### TRECHO
+-------+

A história da historiografia e os estudos clássicos / História da Historiografia / 2010

O dossiê intitulado “A história da historiografia e os estudos clássicos” congrega seis artigos de pesquisadores que têm se debruçado sobre a escrita da História na Antiguidade Clássica, em seus mais diversos temas e formas. Em todos, é perceptível como nossos paradigmas atuais de investigação têm orientado nossos olhares em direção a um passado que, por vezes, parece tão distante no tempo e no espaço, mas que de nós se aproxima pelas temáticas abordadas, pelos conceitos utilizados e pelo modo como os documentos, com as mais variadas naturezas e apresentados nos mais diversos suportes, têm sido relidos de forma crítica.

No artigo dos professores Pedro Paulo Abreu Funari e José Geraldo Costa Grillo (Unicamp), tem-se um painel de como a historiografia acerca das atividades bélicas na Grécia Antiga se alterou ao longo do tempo, por meio da passagem de um modelo narrativo baseado nos relatos de batalhas para uma abordagem histórico-cultural. A guerra deixou de ser vista apenas como negócio de Estados e passou a ser encarada como uma prática cultural, plena de símbolos e insígnias, pela análise de documentos textuais e arqueológicos, resgatados da cultura material do povo grego antigo.

+-------+

### CONJUNTO DE REGISTROS
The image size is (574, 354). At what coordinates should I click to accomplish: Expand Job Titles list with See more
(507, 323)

+-------+

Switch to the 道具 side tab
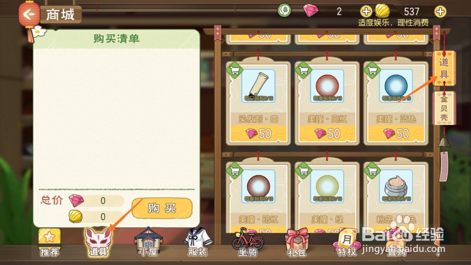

+-------+

No trecho sobre a história da historiografia e os estudos clássicos, quantos artigos o dossiê reúne?

### SOLUÇÃO DA TAREFA
Seis artigos.